FILMFESTSPIELE VENEDIG – WETTBEWERB. Eine Coming-of-Age-Geschichte mag man Lean on Pete gar nicht nennen. Denn die in diesem Drama zu Bruch gehende Welt des 15-jährigen Charley Thompson (Charlie Plummer) war ohnehin nie eine behütete.

Noch als Kleinkind wurde er von seiner Mutter verlassen und fortan von seinem, wenn auch nicht gänzlich schlechten, recht verantwortungslosen Vater Ray (Travis Fimmel) erzogen. Vom Lichtblick, den seine Tante Margie für ihn darstellt hatte, hat Charley nur noch ein verblassendes Foto übrig. Seit sich sein Vater mit Margie zerstritten hat, sind die beiden für sich allein und vor kurzem hierher, nach Portland gezogen. Und doch ist aus Charley trotz aller Widrigkeiten ein anständiger junger Mensch geworden. Er ist höflich, bescheiden, einfühlsam und tüchtig.

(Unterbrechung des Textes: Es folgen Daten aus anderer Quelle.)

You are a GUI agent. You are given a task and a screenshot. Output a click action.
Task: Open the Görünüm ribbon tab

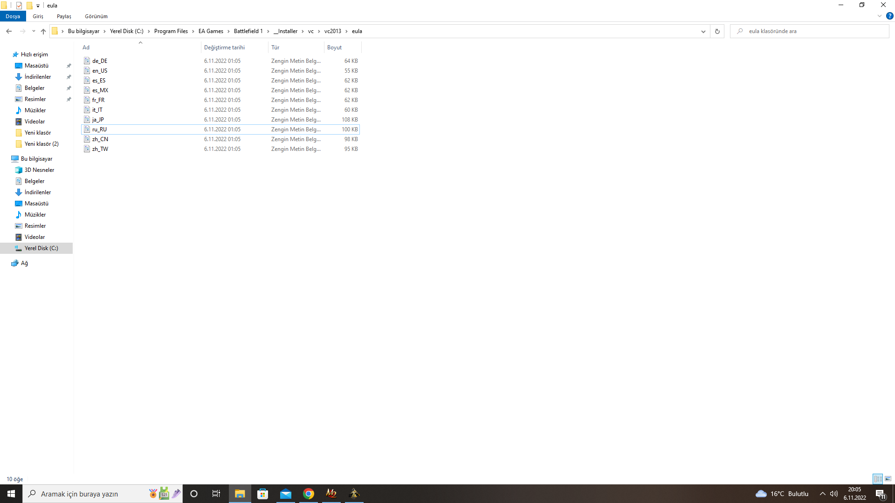click(x=96, y=16)
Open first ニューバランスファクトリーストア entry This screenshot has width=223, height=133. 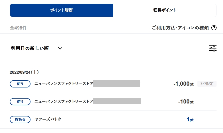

Während sein Vater ihn den ganzen Tag wegen der Arbeit (und den feucht-fröhlichen Feierabenden) allein lässt und die Schule noch nicht angefangen hat, heuert er spontan beim mürrischen Pferdetrainer Del (Steve Buscemi) als Hilfsarbeiter an. Von Anfang an ist Charley fasziniert von der Welt des Pferderennens. Dabei hat es ihm vor allem das titelgebende Rennpferd Lean on Pete angetan. Während dieses für Del einen anstrengenden Loser darstellt, ist Charley von Petes unentdecktem Potenzial überzeugt. Und tatsächlich entwickelt sich zwischen ihm und dem Pferd eine innige Beziehung. Über die gewonnenen Rennen kann sich Charley aber nur kurz freuen. Die Eskapaden seines Vaters haben Konsequenzen, die schließlich der Teenager ausbaden muss.

Rettung der verbliebenen Empfindsamkeit

Lean on Pete Drama

Gleichgesinnte: Pferd Pete und Charley (Charlie Plummer)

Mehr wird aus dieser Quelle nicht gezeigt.